O ditador cubano Miguel Díaz‑Canel anunciou oficialmente nesta sexta-feira que o governo de cuba iniciou negociações diretas com o governo dos Estados Unidos, em uma tentativa de enfrentar os desafios que a ilha enfrenta — especialmente uma profunda crise energética e escassez de combustíveis.
Díaz-Canel confirmou que as conversas com representantes norte-americanos visam dialogar sobre as diferenças bilaterais entre os dois países e buscar soluções negociadas para aliviar os impactos da crise, que tem provocado apagões recorrentes e dificuldades em serviços essenciais em Cuba.
A tensão entre Havana e Washington aumentou após medidas econômicas e pressão dos EUA, incluindo um bloqueio energético que deixou a ilha sem entregas de petróleo por cerca de três meses, além de protestos públicos e dificuldades logísticas no país.
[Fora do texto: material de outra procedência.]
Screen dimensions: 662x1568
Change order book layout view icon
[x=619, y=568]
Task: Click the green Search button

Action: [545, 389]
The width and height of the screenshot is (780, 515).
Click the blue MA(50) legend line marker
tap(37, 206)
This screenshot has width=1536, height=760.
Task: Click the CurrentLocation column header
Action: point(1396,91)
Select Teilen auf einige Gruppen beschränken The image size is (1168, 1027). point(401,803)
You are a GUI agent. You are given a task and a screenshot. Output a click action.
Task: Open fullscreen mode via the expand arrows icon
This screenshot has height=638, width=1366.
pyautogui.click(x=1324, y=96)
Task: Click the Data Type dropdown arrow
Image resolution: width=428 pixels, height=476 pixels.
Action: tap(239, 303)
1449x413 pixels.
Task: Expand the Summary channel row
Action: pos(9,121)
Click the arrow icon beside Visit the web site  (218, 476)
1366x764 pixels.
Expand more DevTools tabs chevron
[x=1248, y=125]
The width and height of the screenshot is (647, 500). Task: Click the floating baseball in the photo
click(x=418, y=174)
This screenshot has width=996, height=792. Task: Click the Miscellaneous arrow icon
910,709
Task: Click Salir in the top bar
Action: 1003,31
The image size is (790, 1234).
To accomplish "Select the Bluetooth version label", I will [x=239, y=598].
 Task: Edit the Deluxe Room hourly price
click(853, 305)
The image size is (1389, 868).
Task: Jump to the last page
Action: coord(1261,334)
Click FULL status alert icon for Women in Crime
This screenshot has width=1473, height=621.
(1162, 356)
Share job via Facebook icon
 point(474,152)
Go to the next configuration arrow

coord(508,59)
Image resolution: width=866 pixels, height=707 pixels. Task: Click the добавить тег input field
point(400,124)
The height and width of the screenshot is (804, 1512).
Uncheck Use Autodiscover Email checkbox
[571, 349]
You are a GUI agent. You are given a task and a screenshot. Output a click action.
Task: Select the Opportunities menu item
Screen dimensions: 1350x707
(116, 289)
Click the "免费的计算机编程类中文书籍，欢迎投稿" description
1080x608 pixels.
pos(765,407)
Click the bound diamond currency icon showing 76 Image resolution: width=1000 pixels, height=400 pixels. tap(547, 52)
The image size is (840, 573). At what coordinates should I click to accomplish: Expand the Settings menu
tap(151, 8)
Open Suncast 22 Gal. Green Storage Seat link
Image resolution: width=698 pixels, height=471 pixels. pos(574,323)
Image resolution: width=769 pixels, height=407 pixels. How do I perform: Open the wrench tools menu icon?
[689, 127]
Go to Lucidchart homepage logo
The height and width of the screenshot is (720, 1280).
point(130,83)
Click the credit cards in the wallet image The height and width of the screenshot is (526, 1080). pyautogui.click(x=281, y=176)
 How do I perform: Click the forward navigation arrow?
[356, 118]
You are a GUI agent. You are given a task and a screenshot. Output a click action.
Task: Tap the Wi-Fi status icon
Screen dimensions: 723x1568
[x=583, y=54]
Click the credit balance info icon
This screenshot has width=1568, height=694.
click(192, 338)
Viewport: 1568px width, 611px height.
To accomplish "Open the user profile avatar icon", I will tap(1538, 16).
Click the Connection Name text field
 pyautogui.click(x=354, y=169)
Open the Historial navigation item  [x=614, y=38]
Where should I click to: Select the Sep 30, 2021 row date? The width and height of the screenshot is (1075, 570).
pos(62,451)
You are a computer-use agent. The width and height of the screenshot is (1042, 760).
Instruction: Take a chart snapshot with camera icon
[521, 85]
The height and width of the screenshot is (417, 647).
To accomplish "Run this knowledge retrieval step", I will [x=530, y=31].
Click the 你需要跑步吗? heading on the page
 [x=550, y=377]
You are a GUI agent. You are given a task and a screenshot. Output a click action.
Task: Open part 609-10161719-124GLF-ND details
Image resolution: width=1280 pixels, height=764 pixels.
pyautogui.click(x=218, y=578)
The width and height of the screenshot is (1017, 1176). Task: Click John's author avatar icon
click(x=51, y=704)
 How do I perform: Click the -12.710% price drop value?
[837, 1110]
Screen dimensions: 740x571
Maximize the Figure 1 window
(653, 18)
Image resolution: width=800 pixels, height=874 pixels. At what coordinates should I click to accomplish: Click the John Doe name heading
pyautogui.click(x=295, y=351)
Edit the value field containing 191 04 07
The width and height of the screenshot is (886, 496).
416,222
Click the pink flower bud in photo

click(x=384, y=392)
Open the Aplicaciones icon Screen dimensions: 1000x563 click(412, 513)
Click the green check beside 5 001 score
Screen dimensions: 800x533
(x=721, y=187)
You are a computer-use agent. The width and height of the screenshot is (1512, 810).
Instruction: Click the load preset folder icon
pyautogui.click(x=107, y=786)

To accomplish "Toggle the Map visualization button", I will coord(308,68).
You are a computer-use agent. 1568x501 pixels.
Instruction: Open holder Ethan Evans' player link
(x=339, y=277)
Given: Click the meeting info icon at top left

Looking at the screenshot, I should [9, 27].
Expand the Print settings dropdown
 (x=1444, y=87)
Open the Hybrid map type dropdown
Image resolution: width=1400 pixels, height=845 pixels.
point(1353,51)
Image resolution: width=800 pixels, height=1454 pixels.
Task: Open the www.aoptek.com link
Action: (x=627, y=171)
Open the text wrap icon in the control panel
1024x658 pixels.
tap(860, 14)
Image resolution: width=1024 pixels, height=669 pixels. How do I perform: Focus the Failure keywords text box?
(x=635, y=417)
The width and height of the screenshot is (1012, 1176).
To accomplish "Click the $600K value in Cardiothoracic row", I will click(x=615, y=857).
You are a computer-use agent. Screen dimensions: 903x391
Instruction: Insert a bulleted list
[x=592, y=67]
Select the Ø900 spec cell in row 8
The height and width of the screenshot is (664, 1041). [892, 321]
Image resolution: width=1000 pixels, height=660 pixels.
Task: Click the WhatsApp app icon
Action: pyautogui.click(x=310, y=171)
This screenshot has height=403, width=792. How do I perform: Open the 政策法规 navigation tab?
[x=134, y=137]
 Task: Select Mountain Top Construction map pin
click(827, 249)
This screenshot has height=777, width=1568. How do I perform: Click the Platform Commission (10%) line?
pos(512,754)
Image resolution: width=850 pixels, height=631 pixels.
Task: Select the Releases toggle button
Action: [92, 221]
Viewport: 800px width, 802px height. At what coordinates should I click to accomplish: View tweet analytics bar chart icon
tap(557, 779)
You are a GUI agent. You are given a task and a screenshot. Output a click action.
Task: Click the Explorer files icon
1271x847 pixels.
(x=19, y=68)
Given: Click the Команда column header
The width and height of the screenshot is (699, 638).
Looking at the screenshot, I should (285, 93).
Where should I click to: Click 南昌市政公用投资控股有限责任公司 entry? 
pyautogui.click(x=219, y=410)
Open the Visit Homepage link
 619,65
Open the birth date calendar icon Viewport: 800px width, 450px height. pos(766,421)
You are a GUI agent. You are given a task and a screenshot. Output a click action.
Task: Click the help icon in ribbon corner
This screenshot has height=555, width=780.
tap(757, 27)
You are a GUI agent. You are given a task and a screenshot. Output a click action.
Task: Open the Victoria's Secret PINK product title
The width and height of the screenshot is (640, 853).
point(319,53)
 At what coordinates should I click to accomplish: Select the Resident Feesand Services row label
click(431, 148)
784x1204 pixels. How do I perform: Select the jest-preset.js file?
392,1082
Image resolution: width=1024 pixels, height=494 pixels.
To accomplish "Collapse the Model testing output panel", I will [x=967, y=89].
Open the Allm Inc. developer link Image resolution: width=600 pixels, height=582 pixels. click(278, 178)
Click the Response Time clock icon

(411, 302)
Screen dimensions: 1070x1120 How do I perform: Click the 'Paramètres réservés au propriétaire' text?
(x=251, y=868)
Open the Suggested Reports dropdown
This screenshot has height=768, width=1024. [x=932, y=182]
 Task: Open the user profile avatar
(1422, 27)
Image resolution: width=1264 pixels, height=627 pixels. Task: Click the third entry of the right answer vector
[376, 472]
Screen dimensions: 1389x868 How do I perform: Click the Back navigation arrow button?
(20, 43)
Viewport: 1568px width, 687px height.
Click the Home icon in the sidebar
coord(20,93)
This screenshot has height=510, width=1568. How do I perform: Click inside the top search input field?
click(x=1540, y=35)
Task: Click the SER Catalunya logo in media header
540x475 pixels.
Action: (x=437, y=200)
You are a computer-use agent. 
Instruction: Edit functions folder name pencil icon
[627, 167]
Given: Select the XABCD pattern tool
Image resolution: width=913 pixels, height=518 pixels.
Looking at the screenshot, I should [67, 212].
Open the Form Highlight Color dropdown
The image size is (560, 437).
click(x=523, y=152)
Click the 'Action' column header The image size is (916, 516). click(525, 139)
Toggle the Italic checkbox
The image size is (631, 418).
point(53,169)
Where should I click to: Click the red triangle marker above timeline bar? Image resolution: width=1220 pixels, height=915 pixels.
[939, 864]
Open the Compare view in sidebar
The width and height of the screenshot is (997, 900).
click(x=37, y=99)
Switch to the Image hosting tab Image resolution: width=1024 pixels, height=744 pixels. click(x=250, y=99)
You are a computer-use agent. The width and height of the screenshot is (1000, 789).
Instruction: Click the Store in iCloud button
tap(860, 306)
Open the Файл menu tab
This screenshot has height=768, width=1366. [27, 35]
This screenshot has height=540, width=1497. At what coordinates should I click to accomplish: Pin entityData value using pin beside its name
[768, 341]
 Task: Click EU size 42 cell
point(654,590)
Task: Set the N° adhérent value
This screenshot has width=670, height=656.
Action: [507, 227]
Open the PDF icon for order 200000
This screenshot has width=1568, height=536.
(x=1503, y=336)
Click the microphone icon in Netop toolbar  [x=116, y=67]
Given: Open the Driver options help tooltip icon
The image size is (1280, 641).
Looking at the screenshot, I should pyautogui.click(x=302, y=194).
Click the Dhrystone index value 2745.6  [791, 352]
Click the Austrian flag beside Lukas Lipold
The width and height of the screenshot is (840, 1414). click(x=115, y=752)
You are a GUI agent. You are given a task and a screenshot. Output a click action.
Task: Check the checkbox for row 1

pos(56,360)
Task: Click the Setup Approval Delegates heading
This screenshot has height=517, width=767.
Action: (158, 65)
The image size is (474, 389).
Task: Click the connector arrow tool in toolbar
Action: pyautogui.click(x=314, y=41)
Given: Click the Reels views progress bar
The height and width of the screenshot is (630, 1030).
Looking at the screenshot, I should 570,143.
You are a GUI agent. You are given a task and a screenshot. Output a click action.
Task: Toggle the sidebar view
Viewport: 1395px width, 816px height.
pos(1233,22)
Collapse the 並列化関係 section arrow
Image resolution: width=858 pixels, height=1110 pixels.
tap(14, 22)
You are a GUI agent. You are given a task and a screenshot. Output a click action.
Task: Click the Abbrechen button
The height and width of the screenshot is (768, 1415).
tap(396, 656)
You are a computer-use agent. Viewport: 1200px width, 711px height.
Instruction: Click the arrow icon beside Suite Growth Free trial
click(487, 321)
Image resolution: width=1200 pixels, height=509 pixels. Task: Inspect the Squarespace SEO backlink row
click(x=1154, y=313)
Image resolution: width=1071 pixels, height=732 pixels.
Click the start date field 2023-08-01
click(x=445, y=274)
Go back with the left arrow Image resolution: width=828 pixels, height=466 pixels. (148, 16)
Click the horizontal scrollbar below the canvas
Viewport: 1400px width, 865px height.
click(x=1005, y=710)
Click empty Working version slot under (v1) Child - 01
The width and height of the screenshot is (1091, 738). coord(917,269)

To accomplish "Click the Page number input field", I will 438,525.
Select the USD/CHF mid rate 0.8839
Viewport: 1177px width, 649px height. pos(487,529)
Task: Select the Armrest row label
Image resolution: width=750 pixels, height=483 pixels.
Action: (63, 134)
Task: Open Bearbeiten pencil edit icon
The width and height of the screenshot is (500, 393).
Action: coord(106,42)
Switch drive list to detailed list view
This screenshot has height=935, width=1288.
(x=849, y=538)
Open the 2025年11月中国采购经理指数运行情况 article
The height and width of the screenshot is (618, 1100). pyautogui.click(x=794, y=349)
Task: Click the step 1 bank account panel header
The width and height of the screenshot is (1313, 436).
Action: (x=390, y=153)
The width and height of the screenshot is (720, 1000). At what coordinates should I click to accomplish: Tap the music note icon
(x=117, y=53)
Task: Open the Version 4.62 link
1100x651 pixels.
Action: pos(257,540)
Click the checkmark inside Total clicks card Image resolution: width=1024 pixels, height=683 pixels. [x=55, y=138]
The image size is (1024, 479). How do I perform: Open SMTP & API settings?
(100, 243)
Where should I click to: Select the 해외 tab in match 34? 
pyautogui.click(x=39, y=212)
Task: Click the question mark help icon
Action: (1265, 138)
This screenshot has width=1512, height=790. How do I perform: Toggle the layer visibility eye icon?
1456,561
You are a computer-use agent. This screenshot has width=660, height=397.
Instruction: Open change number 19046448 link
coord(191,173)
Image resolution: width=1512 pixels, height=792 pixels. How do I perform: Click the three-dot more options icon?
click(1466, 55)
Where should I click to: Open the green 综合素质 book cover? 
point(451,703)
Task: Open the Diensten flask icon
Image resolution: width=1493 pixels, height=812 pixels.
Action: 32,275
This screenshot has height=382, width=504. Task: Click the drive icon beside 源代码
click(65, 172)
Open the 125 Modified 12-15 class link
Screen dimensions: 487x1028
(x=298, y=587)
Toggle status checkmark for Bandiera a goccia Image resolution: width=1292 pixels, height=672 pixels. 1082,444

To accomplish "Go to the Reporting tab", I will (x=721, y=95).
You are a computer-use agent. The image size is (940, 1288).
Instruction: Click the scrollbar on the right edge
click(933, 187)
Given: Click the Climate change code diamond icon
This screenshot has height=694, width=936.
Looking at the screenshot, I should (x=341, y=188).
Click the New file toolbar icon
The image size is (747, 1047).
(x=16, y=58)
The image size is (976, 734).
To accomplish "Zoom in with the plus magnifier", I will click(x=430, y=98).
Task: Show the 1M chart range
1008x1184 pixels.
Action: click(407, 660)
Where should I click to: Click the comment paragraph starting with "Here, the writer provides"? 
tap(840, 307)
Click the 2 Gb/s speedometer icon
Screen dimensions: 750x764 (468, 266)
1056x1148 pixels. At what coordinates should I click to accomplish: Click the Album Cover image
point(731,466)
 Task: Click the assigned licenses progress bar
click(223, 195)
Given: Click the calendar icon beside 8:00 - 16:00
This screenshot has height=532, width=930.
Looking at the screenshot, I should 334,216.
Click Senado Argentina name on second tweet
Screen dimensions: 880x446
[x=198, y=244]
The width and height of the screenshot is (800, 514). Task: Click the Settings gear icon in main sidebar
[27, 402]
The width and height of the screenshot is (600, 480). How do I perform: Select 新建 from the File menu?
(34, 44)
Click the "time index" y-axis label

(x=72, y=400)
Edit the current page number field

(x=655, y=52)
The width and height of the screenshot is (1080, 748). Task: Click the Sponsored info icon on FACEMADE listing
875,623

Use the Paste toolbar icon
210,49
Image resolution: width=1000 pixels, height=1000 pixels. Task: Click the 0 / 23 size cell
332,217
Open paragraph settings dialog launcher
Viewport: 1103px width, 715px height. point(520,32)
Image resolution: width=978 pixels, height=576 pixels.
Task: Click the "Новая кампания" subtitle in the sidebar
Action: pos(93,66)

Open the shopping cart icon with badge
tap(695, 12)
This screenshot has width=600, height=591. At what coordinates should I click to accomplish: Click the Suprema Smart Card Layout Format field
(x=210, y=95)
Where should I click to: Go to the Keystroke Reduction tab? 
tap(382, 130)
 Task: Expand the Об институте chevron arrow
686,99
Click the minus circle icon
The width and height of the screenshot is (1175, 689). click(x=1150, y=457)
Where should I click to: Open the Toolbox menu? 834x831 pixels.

Apesar das tensões históricas entre Cuba e os Estados Unidos, o anúncio representa o reconhecimento público de um canal de diálogo que até então era especulado, com esperança de que possa contribuir para aliviar as dificuldades enfrentadas pelos cubanos.
A iniciativa ocorreu poucos dias após Cuba libertar 51 prisioneiros, em uma ação que teria sido parte de negociações envolvendo o Vaticano — um possível gesto de boa vontade no contexto do diálogo com Washington.
A repercussão internacional ainda deve evoluir, mas o movimento sinaliza uma mudança nos rumos das relações entre os dois países, que mantêm uma história complexa de rivalidade e confrontos diplomáticos.